SAN FRANCISCO – A federal magistrate judge has granted summary judgment in a legal dispute between medical technology investors.
Magistrate Judge Thomas Hixson of the U.S. District Court for the Northern District of California, ruled May 13 to grant PLC Diagnostics and National Medical Services' motion for summary judgment in a suit filed against them by Eurosemillas over allegations of breach of contract and other counts.
The ruling states PLC Diagnostics, through director and shareholder Reuven Duer, executed a joint venture with iNDx Technology in August 2013 to create iNDx Lifecare, under which PLC transferred patent ownership to iNDx and iNDx issued a $3.1 million promissory note. In 2014, iNDx raised $200,000 from Spanish company Eurosemillas, which believed the technology in development would be market ready in six months.
In August 2014, NMS became a strategic partner of iNDx, agreeing to develop, market and sell small molecule assay products. NMS, through Board Chairman Eric Rieders, loaned iNDx $1 million that October, and another $500,000 in May 2015. In January 2015, Eurosemillas also loaned iNDx $250,000, which Eurosemillas said was conditional on an intercreditor agreement it signed with NMS and PLC.
iNDx declared bankruptcy on Aug. 11, 2016, and no longer had the collateral that secured the Eurosemillas loan as it ended up belonging to LDIP, an entity PLC and NMS jointly operated. Eurosemillas sued PLC and NMS over allegations of breaching the agreement and the covenant of good faith and fair dealing and sued Duer, Rieders, PLC and NMS over allegations of fraud in inducing it to invest and issue loans as well as for unfair competition.
On May 2, a court entered judgment in favor of LDIP for all four claims, and Hixson issued a May 13 opinion granting summary judgment in favor of PLC and NMS.
Hixson said Eurosemillas ultimately abandoned its contention PLC and NMS breached the January 2015 agreement — “in fact, there is no evidence that anyone signed” that agreement, he wrote — pivoting to an Oct. 22, 2014, intercreditor agreement with itself, PLC and iNDx, but not NMS. According to Hixson, PLC and NMS contend that agreement isn’t a contract because NMS didn’t sign, and even if it were a contract, there was no breach.

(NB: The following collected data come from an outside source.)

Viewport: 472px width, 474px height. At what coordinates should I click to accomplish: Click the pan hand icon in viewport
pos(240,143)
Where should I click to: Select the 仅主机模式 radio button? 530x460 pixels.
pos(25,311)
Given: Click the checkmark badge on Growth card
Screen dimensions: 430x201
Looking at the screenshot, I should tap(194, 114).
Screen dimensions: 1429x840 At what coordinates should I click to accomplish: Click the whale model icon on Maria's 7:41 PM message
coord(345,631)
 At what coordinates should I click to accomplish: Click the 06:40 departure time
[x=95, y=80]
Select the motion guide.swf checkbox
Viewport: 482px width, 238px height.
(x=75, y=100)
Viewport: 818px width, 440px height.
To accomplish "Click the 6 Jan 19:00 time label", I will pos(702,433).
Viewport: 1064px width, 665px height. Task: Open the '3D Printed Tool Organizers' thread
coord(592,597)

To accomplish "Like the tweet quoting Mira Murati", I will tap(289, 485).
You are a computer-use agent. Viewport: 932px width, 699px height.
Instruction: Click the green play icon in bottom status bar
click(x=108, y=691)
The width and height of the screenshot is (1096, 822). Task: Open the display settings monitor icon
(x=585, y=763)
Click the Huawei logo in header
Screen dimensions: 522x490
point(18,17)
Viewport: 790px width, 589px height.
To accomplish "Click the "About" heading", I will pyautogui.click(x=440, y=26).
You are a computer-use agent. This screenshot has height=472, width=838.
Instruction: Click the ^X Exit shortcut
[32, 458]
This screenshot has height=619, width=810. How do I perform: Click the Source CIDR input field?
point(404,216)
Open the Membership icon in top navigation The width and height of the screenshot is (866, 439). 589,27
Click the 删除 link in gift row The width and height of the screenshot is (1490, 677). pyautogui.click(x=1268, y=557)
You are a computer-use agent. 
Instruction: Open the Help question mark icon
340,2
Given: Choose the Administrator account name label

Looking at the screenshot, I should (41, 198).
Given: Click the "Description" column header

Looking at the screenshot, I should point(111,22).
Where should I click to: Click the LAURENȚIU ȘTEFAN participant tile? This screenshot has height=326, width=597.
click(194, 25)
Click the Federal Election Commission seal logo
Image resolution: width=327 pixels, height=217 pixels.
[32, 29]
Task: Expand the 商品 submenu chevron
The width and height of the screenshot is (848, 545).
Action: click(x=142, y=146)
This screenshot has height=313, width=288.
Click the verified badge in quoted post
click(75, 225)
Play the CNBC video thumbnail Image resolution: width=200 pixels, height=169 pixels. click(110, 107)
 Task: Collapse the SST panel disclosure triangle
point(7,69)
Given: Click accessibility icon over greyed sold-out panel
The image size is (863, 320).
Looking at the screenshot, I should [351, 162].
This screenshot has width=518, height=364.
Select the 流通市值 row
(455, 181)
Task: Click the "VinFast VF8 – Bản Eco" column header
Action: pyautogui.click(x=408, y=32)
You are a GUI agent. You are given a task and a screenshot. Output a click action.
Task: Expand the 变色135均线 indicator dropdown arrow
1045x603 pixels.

The record includes an email from NMS President and CEO Pierre Cassigneul that Hixson said constitutes “an unequivocal rejection” of the October 2014 agreement, which iNDx attempted to resolve in a draft of the January 2015 agreement. Eurosemillas insisted an NMS and PLC behaved as if an agreement were in place, including an allegation “NMS circulated a draft amendment to such a three-way intercreditor agreement on March 11, 2016, which necessarily presupposed that one existed,” the ruling states.
However, Hixson said, that amendment pointed to the January 2015 agreement, not the one from October 2014. Ultimately, he said, “there is no document that anyone can point to that states the terms of an intercreditor agreement that the three creditors agreed to.”
With the determination there wasn’t a three-way contract, Hixson said, Eurosemillas also failed to allege breach of implied covenant of good faith and fair dealing, as the covenant is an implied term in an express contract. Hixson also found Eurosemillas’ fraud claim deficient, saying there is no evidence showing Duer’s statements about market viability were knowingly false when made.
Hixson also said Eurosemillas’ unfair competition state law complaint failed on similar grounds, in that “every specific form of injunctive relief that Eurosemillas requests and all but two of the requested declarations are untenable in light of the court’s determination that there was no three-way intercreditor agreement.”
Finally, Hixson wrote in granting summary judgment, Eurosemillas is entitled to no restitution.
“Eurosemillas did not pay any money to PLC or NMS,” he wrote. “Rather, it lent to and invested in iNDx, which went bankrupt. Eurosemillas has no restitution claim because PLC and NMS received no money from it.”